[Stored data]
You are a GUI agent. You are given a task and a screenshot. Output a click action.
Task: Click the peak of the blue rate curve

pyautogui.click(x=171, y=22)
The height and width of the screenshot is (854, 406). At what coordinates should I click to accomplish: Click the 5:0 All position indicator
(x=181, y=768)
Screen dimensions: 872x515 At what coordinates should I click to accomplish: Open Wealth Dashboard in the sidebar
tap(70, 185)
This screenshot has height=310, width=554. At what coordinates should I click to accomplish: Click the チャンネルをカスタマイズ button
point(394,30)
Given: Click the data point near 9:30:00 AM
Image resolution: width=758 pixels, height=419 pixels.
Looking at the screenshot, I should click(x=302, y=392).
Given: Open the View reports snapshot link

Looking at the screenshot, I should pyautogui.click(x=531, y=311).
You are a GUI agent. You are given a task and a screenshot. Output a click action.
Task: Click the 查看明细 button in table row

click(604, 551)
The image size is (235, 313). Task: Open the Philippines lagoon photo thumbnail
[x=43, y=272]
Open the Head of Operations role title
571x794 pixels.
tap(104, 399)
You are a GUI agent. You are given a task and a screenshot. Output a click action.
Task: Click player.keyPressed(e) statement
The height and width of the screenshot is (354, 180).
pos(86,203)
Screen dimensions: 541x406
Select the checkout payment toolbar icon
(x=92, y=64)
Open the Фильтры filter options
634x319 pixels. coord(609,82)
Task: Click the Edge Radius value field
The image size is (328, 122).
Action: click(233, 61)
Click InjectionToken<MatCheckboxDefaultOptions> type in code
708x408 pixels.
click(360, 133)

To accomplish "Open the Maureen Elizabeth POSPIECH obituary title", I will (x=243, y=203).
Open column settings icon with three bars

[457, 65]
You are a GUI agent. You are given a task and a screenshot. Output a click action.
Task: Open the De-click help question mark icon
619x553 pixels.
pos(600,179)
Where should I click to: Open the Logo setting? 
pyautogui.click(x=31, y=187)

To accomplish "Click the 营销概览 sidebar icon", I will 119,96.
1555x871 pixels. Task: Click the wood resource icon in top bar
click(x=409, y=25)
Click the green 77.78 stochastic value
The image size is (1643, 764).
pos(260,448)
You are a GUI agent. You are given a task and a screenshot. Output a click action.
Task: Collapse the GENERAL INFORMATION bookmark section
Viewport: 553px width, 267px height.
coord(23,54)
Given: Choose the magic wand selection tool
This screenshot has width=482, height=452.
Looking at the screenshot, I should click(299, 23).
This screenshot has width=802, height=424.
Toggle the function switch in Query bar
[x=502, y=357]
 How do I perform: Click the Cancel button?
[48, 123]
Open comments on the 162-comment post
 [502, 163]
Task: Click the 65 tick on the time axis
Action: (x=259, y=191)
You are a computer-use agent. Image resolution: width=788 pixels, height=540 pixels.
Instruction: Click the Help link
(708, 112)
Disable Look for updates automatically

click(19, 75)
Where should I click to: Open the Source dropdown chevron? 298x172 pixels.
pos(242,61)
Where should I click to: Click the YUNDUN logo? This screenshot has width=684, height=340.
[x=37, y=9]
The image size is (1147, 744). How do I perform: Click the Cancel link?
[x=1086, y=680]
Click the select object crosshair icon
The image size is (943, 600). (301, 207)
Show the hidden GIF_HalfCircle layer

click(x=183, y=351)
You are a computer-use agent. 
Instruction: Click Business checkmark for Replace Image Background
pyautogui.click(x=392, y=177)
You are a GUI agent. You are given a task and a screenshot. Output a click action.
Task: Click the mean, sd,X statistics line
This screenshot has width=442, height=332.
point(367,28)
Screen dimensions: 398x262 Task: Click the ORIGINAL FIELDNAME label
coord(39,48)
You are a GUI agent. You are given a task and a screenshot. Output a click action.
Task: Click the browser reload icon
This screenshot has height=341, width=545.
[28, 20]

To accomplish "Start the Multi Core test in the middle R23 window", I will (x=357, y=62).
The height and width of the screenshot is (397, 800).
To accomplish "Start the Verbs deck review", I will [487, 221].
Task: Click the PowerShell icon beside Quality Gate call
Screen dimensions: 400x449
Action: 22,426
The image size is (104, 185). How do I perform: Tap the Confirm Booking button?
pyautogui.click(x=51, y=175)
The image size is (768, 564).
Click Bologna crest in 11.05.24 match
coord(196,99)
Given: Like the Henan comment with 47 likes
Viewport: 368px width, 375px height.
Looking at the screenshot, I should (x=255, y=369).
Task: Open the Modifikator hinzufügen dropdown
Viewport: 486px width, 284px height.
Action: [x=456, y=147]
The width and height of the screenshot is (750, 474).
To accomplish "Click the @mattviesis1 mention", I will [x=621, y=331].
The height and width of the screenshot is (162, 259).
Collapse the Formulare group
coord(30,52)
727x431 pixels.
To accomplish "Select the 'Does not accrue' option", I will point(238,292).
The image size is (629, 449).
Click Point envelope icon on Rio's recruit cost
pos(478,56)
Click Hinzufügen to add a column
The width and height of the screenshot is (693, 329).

» EXERCISE PROMPT
The records need to be set down again without a single difference.

» SOLUTION
You are a GUI agent. You are given a task and a screenshot. Output a click action.
Task: Click the peak of the blue rate curve

pyautogui.click(x=171, y=22)
The height and width of the screenshot is (854, 406). At what coordinates should I click to accomplish: Click the 5:0 All position indicator
(x=181, y=768)
Screen dimensions: 872x515 At what coordinates should I click to accomplish: Open Wealth Dashboard in the sidebar
tap(70, 185)
This screenshot has height=310, width=554. At what coordinates should I click to accomplish: Click the チャンネルをカスタマイズ button
point(394,30)
Given: Click the data point near 9:30:00 AM
Image resolution: width=758 pixels, height=419 pixels.
Looking at the screenshot, I should click(x=302, y=392).
Given: Open the View reports snapshot link

Looking at the screenshot, I should pyautogui.click(x=531, y=311).
You are a GUI agent. You are given a task and a screenshot. Output a click action.
Task: Click the 查看明细 button in table row

click(604, 551)
The image size is (235, 313). Task: Open the Philippines lagoon photo thumbnail
[x=43, y=272]
Open the Head of Operations role title
571x794 pixels.
tap(104, 399)
You are a GUI agent. You are given a task and a screenshot. Output a click action.
Task: Click player.keyPressed(e) statement
The height and width of the screenshot is (354, 180).
pos(86,203)
Screen dimensions: 541x406
Select the checkout payment toolbar icon
(x=92, y=64)
Open the Фильтры filter options
634x319 pixels. coord(609,82)
Task: Click the Edge Radius value field
The image size is (328, 122).
Action: click(233, 61)
Click InjectionToken<MatCheckboxDefaultOptions> type in code
708x408 pixels.
click(360, 133)

To accomplish "Open the Maureen Elizabeth POSPIECH obituary title", I will (x=243, y=203).
Open column settings icon with three bars

[457, 65]
You are a GUI agent. You are given a task and a screenshot. Output a click action.
Task: Open the De-click help question mark icon
619x553 pixels.
pos(600,179)
Where should I click to: Open the Logo setting? 
pyautogui.click(x=31, y=187)

To accomplish "Click the 营销概览 sidebar icon", I will 119,96.
1555x871 pixels. Task: Click the wood resource icon in top bar
click(x=409, y=25)
Click the green 77.78 stochastic value
The image size is (1643, 764).
pos(260,448)
You are a GUI agent. You are given a task and a screenshot. Output a click action.
Task: Collapse the GENERAL INFORMATION bookmark section
Viewport: 553px width, 267px height.
coord(23,54)
Given: Choose the magic wand selection tool
This screenshot has width=482, height=452.
Looking at the screenshot, I should click(299, 23).
This screenshot has width=802, height=424.
Toggle the function switch in Query bar
[x=502, y=357]
 How do I perform: Click the Cancel button?
[48, 123]
Open comments on the 162-comment post
 [502, 163]
Task: Click the 65 tick on the time axis
Action: (x=259, y=191)
You are a computer-use agent. Image resolution: width=788 pixels, height=540 pixels.
Instruction: Click the Help link
(708, 112)
Disable Look for updates automatically

click(19, 75)
Where should I click to: Open the Source dropdown chevron? 298x172 pixels.
pos(242,61)
Where should I click to: Click the YUNDUN logo? This screenshot has width=684, height=340.
[x=37, y=9]
The image size is (1147, 744). How do I perform: Click the Cancel link?
[x=1086, y=680]
Click the select object crosshair icon
The image size is (943, 600). (301, 207)
Show the hidden GIF_HalfCircle layer

click(x=183, y=351)
You are a computer-use agent. 
Instruction: Click Business checkmark for Replace Image Background
pyautogui.click(x=392, y=177)
You are a GUI agent. You are given a task and a screenshot. Output a click action.
Task: Click the mean, sd,X statistics line
This screenshot has width=442, height=332.
point(367,28)
Screen dimensions: 398x262 Task: Click the ORIGINAL FIELDNAME label
coord(39,48)
You are a GUI agent. You are given a task and a screenshot. Output a click action.
Task: Click the browser reload icon
This screenshot has height=341, width=545.
[28, 20]

To accomplish "Start the Multi Core test in the middle R23 window", I will (x=357, y=62).
The height and width of the screenshot is (397, 800).
To accomplish "Start the Verbs deck review", I will [487, 221].
Task: Click the PowerShell icon beside Quality Gate call
Screen dimensions: 400x449
Action: 22,426
The image size is (104, 185). How do I perform: Tap the Confirm Booking button?
pyautogui.click(x=51, y=175)
The image size is (768, 564).
Click Bologna crest in 11.05.24 match
coord(196,99)
Given: Like the Henan comment with 47 likes
Viewport: 368px width, 375px height.
Looking at the screenshot, I should (x=255, y=369).
Task: Open the Modifikator hinzufügen dropdown
Viewport: 486px width, 284px height.
Action: [x=456, y=147]
The width and height of the screenshot is (750, 474).
To accomplish "Click the @mattviesis1 mention", I will [x=621, y=331].
The height and width of the screenshot is (162, 259).
Collapse the Formulare group
coord(30,52)
727x431 pixels.
To accomplish "Select the 'Does not accrue' option", I will point(238,292).
The image size is (629, 449).
Click Point envelope icon on Rio's recruit cost
pos(478,56)
Click Hinzufügen to add a column
The width and height of the screenshot is (693, 329).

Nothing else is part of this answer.